Ниун надолго замолчал, вновь переживая события того ужасного дня. Было ласковое летнее утро, и ничто не предвещало беды. Ваниры налетели неожиданно, словно свалились с гор, как лавина или как камнепад. Их было так много, что, казалось, все мужчины Ванахейма пошли в поход на маленькое киммерийское селение. Они не грабили. Они несли с собой смерть. Много хороших воинов полегло тогда, но и стариков и детей не пощадили кровожадные враги. Только женщин не трогали они. Захватчики ловили несчастных на бегу, взваливали на плечи, как мешки, и тут же молниеносно исчезали. Их прикрывали сильные и беспощадные воины. Никто даже не успел толком понять, что происходит, как набег закончился. Никогда еще киммерийцы не переживали такого сокрушительного поражения. Даже старейшины не могли припомнить случая, когда племя не успело бы послать соседям Окровавленное Копье.
Этот древний обычай знаком каждому киммерийцу чуть ли не с рождения. Если племя нуждается в помощи, вождь созывает другие племена, направляя к ним гонцов с копьями, вымазанными кровью. Если бой уже идет, то копье окунают в кровь врага, если же просто угроза слишком серьезная, то кровь жертвуют воины племени, посылающего зов. Так или иначе, но на этот зов откликаются все, забыв даже о внутренних распрях. Против собранного Окровавленным Копьем войска за всю историю Киммерии еще не устоял ни один враг.

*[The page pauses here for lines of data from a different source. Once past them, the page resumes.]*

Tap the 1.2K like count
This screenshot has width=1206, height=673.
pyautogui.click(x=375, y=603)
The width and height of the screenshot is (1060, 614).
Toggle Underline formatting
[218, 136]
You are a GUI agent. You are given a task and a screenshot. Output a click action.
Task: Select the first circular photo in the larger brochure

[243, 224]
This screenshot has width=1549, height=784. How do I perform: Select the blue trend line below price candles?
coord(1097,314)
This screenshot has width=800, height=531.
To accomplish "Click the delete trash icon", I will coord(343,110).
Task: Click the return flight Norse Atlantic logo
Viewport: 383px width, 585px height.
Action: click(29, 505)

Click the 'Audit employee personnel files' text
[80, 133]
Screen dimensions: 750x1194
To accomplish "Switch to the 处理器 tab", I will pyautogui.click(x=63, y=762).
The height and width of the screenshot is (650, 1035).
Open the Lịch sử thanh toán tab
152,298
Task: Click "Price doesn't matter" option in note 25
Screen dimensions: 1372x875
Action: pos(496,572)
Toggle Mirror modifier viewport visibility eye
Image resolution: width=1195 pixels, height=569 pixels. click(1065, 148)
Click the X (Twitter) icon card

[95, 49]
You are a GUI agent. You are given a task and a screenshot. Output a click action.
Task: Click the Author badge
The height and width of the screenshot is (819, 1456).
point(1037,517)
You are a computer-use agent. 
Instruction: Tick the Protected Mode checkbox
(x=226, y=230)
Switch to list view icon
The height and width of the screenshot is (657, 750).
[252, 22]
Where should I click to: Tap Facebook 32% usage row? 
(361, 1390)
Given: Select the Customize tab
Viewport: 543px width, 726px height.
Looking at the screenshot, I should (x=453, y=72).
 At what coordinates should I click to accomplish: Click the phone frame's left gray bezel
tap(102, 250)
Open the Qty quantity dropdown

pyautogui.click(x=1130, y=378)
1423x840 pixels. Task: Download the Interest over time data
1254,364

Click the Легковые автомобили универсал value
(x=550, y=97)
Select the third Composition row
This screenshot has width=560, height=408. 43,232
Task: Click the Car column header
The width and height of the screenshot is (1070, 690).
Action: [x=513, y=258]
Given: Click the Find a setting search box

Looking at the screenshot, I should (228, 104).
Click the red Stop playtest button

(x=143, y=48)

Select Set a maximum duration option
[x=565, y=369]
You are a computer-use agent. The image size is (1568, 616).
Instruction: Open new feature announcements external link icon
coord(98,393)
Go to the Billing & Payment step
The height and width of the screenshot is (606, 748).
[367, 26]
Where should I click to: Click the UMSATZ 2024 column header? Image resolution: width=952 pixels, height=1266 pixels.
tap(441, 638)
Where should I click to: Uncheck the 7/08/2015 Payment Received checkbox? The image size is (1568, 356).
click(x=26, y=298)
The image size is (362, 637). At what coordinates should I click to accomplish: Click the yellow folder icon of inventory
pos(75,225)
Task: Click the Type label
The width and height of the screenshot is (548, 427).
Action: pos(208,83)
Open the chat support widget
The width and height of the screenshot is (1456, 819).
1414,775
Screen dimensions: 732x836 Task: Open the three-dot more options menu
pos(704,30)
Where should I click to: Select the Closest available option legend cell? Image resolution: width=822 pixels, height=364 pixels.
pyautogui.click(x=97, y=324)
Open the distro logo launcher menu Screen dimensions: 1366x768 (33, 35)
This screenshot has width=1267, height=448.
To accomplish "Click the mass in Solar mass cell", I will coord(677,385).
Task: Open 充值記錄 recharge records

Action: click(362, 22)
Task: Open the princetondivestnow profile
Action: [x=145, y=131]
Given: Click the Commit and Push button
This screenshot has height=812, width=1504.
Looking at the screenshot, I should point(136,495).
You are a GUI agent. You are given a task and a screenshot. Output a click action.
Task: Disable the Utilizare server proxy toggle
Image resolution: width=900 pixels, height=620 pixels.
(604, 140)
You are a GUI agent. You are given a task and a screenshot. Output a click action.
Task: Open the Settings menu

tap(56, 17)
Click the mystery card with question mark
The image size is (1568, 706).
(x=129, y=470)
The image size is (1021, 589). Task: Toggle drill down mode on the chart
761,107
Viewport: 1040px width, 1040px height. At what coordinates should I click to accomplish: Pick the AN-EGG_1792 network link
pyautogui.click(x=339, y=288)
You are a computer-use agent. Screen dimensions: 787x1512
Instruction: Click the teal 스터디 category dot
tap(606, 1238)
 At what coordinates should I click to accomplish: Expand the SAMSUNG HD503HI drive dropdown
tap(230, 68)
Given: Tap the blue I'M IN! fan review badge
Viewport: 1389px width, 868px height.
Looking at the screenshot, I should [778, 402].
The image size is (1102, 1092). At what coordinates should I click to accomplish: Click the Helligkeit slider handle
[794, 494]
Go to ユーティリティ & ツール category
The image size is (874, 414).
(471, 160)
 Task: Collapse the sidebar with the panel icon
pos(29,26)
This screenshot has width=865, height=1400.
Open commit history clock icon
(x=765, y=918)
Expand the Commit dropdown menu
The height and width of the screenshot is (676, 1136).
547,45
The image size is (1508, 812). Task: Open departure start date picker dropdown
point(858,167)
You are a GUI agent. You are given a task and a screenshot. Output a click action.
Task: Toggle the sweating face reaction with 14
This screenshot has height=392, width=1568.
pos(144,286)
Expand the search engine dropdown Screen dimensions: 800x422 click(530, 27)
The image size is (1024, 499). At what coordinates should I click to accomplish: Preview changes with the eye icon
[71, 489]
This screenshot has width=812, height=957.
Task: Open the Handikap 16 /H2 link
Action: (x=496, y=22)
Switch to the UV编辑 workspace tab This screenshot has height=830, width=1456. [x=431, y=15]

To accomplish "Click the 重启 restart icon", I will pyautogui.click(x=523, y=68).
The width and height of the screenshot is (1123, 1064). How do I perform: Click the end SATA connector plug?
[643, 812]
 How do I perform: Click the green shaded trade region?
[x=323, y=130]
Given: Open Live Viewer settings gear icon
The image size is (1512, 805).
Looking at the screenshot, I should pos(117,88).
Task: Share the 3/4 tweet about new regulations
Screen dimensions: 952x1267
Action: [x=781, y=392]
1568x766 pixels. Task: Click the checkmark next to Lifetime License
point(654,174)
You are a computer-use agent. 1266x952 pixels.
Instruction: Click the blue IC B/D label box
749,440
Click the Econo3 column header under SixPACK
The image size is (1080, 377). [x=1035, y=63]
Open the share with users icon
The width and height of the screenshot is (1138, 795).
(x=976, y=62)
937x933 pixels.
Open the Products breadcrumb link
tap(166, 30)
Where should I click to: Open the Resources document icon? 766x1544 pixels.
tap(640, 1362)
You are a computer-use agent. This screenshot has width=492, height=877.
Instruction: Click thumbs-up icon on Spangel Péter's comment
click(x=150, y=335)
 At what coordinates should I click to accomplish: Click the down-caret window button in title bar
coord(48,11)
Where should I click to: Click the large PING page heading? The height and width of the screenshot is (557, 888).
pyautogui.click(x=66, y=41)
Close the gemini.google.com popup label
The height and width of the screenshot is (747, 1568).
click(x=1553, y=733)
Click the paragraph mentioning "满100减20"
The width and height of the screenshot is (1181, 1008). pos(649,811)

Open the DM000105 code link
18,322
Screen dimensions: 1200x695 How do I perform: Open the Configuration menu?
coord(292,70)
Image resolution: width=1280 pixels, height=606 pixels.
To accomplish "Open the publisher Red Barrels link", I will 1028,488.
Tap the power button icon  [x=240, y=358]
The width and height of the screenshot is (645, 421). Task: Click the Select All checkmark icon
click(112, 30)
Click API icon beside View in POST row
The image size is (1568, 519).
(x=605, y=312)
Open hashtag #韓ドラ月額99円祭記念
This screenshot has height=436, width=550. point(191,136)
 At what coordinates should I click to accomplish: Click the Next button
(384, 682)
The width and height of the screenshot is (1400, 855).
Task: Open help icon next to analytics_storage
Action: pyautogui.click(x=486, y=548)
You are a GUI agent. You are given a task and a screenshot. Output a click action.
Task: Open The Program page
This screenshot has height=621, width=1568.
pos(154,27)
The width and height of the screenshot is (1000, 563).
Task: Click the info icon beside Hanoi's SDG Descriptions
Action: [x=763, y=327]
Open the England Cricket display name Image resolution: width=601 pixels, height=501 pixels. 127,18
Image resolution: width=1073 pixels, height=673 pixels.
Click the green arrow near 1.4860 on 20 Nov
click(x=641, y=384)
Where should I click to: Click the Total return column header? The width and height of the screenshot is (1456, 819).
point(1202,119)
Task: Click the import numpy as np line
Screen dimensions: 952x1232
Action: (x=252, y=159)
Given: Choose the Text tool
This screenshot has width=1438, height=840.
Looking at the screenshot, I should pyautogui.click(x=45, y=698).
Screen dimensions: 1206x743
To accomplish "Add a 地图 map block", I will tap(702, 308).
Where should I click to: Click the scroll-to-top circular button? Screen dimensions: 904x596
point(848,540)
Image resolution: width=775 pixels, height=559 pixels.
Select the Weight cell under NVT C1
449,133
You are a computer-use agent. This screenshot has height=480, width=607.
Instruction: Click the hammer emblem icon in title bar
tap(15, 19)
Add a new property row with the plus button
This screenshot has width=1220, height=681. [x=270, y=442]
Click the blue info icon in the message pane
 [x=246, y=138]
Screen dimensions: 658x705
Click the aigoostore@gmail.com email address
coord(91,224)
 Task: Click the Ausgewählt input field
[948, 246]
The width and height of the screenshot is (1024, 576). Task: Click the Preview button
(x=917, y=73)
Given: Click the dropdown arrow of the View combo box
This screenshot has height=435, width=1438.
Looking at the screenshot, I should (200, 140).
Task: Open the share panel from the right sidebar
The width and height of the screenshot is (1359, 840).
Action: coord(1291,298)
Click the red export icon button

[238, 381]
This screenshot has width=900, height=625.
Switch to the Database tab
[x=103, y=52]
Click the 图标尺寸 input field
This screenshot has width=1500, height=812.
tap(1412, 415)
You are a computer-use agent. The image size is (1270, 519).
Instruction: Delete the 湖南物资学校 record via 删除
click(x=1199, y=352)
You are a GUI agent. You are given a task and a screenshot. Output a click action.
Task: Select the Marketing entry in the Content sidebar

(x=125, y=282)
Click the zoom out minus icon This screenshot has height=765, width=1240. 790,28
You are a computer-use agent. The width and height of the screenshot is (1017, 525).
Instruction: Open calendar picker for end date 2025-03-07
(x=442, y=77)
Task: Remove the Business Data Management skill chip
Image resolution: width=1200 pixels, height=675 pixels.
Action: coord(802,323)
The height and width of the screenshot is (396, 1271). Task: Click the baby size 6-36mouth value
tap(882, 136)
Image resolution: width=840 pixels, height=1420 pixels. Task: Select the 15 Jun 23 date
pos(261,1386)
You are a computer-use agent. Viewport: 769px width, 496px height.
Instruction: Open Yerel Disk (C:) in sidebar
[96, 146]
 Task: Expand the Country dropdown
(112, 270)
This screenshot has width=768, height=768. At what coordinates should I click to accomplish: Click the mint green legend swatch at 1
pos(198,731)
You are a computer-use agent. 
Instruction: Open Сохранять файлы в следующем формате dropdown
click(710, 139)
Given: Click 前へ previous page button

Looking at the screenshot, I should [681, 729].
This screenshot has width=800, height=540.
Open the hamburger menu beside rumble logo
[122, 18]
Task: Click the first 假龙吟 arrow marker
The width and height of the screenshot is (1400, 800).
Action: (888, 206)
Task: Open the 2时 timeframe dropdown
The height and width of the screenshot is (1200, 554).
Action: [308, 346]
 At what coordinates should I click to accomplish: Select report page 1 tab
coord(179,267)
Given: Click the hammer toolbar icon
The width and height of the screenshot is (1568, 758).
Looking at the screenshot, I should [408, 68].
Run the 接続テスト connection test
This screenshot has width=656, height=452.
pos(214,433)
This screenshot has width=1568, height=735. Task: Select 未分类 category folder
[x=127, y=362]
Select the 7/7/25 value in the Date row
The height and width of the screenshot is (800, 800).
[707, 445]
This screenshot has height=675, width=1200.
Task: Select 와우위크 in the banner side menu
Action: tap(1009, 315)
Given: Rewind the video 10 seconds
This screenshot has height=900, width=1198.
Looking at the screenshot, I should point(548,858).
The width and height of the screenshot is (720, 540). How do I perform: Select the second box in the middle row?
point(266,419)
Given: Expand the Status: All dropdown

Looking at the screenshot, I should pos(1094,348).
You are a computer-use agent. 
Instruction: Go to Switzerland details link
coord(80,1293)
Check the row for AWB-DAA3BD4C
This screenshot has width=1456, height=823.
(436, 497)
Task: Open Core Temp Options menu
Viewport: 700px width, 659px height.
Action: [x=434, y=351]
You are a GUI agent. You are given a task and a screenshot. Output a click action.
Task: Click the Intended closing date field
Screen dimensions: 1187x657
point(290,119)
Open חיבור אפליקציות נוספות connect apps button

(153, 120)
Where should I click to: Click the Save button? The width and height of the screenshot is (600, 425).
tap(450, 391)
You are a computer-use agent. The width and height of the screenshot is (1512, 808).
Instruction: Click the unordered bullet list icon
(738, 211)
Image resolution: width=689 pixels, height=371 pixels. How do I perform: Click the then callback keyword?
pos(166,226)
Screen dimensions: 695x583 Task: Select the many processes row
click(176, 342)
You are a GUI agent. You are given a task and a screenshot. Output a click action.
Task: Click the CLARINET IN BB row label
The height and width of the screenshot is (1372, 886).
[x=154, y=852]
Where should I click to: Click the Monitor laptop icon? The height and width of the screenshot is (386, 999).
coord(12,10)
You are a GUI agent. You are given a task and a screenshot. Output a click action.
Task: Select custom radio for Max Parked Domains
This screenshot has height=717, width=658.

Ниун сжал кулаки так, что хрустнули суставы. Он любил мать. Она была гордая, сильная, смелая, умела обращаться с мечом и кинжалом, но в то же время походила на доверчивого ребенка. В ее голосе, походке, жестах сквозило столько нежности, ласки, изящества, что порой она выглядела совершенно беспомощной, ее хотелось укрыть, защитить, окружить заботой. Что с ней теперь? Ниун нисколько не сомневался, что она ни за что не согласилась бы разделить ложе с немилым ей человеком, она скорее отправилась бы на Серые Равнины, прихватив с собой, если бы только смогла, и насильника. Но она была лучшей в селении мастерицей. Так что, скорее всего, ей сохранили жизнь, но, видимо, она вынуждена работать на жестокого хозяина и тихо умирает тоскуя о навсегда потерянных для нее родных краях и близких людях.